Analysis of Part One of Sarah B. Schindler’s Architectural Exclusion: Discrimination and Segregation through Physical Design of the Built Environment
In part one of Sarah Schindler’s essay, she argues that architecture functions as a form of regulation and constrains the behavior of those who interact with it. She proposes that architecture allows people to exclude one another on the basis of socio economics, race, and gender. For example, in Long Island, ”bridges were designed to be so low that buses could not pass under them in order to prevent people of color from accessing a public beach”(Schindler, 1934). Discrimination can be achieved through architecture just as easily as laws from the past. “Urban design tactics, including street grid layouts, one-way streets, the absence of sidewalks and crosswalks, and other design elements can shape the demographics of a city and isolate a neighborhood from those surrounding it”(Schindler, 1934). This means that those who only have access to public transportation are deprived of several opportunities. Evidence of this is seen through the building of physical barriers. Historically, “walls, fences, and highways separate historically white neighborhoods from black ones”(Schindler, 1937). Schindler mentions how the Metropolitan Atlanta Regional Transit Authority (MARTA) is
designed to give people of color access to suburban communities. However, “the lack of public transit connections to areas north of the city makes it difficult for those who rely on transit-primarily the poor and people of color- to access job opportunities located in those suburbs”(Schindler, 1938). Therefor, members of the lower class are more likely to accept accessible minimum wage jobs as opposed to higher paying suburban jobs.
Through the works of other legal scholars who also have also considered how built environments serve to regulate human behavior, she further argues how “infrastructure placement and design as physical and symbolic contributors to economic and social inequality, exclusion, and isolation”(Schindler, 1940).
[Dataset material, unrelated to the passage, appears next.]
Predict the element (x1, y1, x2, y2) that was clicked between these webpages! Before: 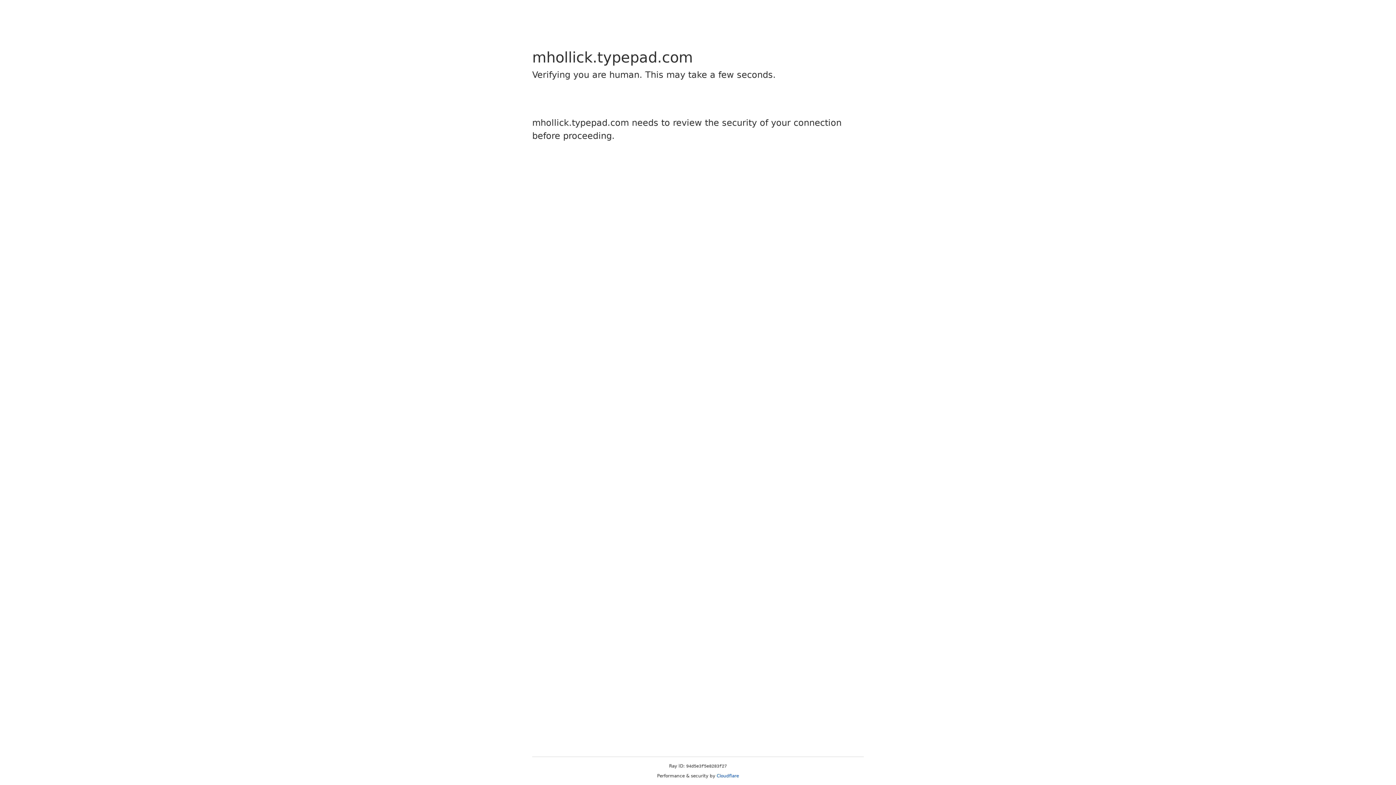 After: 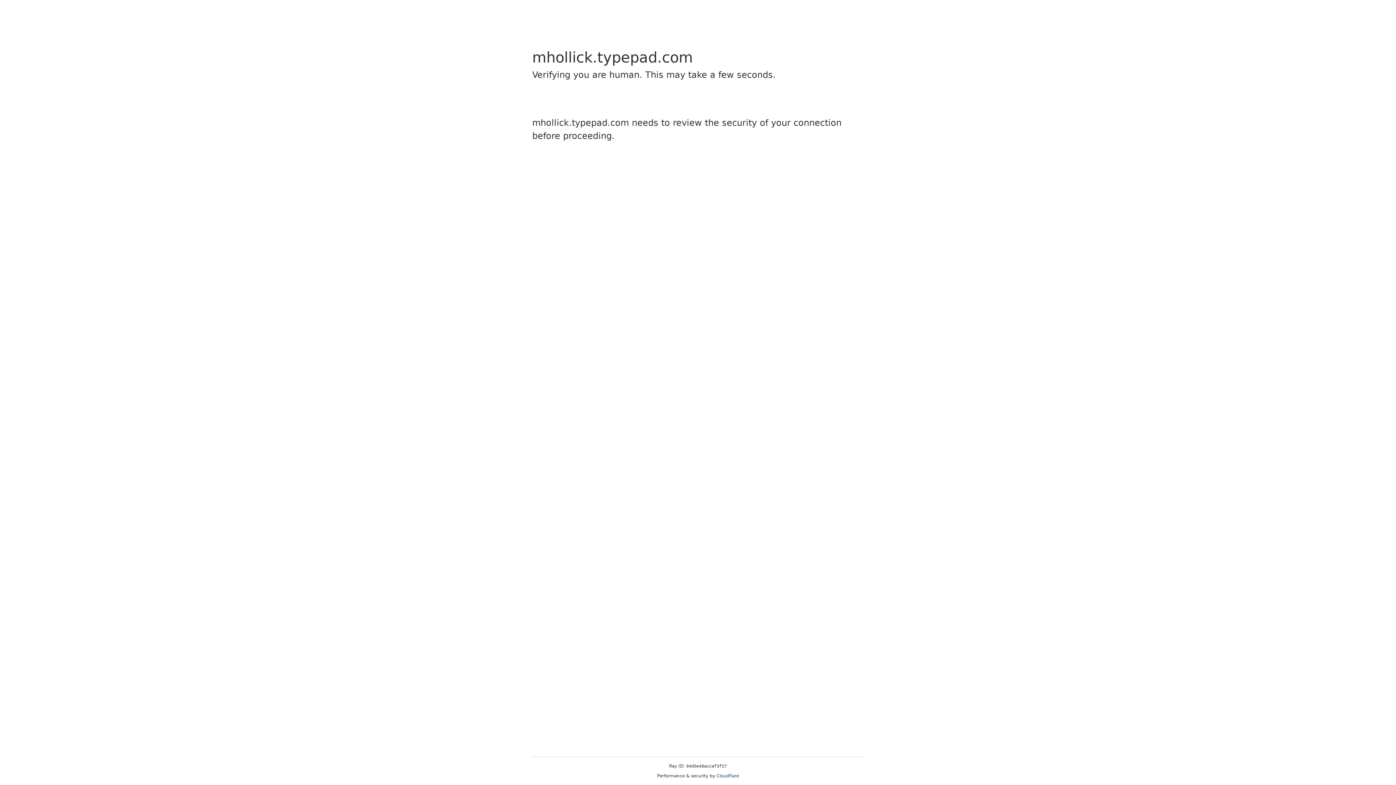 Action: label: Cloudflare bbox: (716, 773, 739, 778)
For instance, the armrests on public benches are an example of how architects use physical means to discriminate against the homeless. In addition to regulation in means of transportation, built environments can function to control human behavior in smaller controlled environments. For example, in the case of a cafeteria, if junk food is placed in a less accessible place than the healthy food, a customer is more likely to purchase something healthy. “The architectural constraint is that it is physically difficult to reach or see the junk food, and thus it is harder to access”(Schindler, 1948).
Sarah Schindler argues that through architecture, people of color and low socio- economic class are less privileged to opportunity in society. She makes valid, credible points through the use of her research, indicated in her footnotes. These points include the fact that architects use physical barriers to separate the upper class from poor and colored people. The lack of public transportation to aristocratic areas additionally contributes to the discrimination of these “unwanted” people.
Sarah B. Schindler, Architectural Exclusion: Discrimination and Segregation through Physical Design of the Built Environment, 124Yale L. J.1934 (2015).
Kahn, Michael. “Could $8 Billion Vision for MARTA Become Reality?” Curbed Atlanta. N.p., 2015. Web. 26 Sept. 2016.
China, Zen Cart. “Wood Preservative Park Bench Outdoor Leisure Chairs Garden Chairs Landscape Outdoor Public Benches Chair.” Wood Preservative Park Bench Outdoor Leisure Chairs Garden Chairs Landscape Outdoor Public Benches Chair. N.p., n.d. Web. 26 Sept. 2016.